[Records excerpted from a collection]
>>>>>

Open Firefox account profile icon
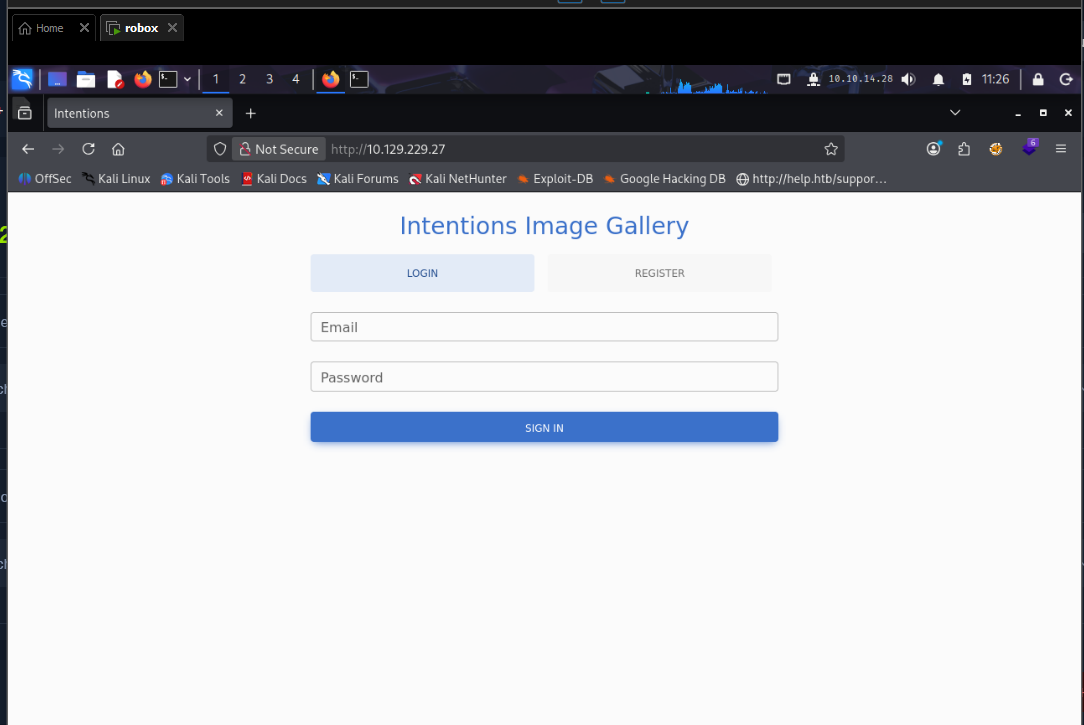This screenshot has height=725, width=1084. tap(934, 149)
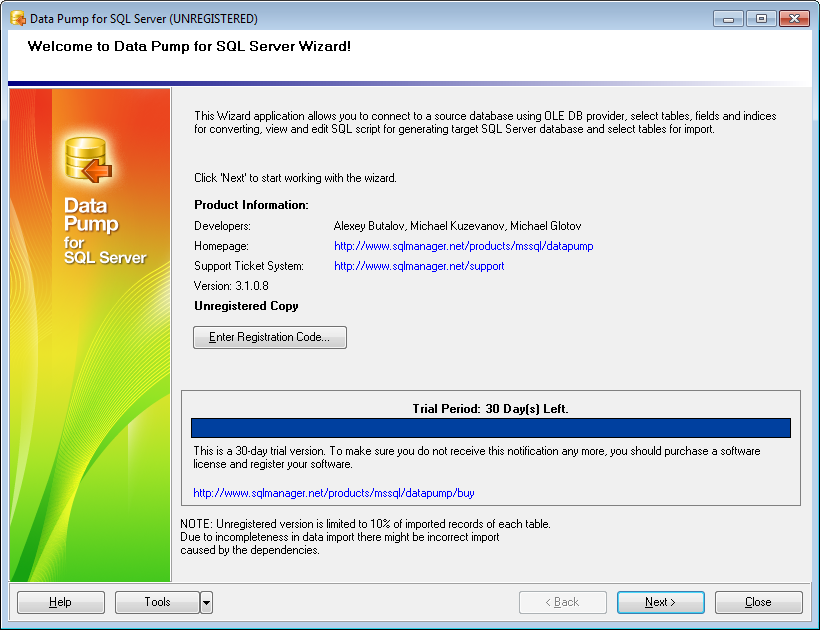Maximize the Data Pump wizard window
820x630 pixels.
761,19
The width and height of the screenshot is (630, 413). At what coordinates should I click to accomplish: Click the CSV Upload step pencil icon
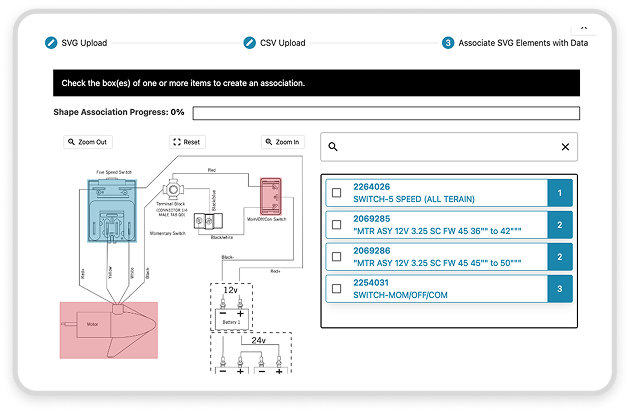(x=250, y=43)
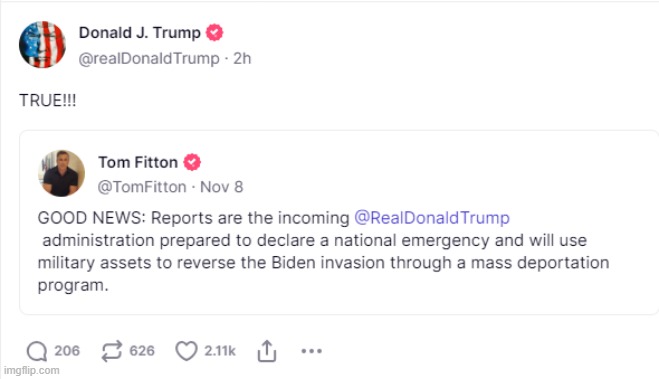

<<<<<

* [WHAT THE TASK ASKS] Transcribe every entry word for word, but skip the pictures.

* [PROBLEM SOLUTION]
Open Firefox account profile icon
This screenshot has height=725, width=1084. tap(934, 149)
Maximize the Data Pump wizard window
820x630 pixels.
761,19
The width and height of the screenshot is (630, 413). At what coordinates should I click to accomplish: Click the CSV Upload step pencil icon
(x=250, y=43)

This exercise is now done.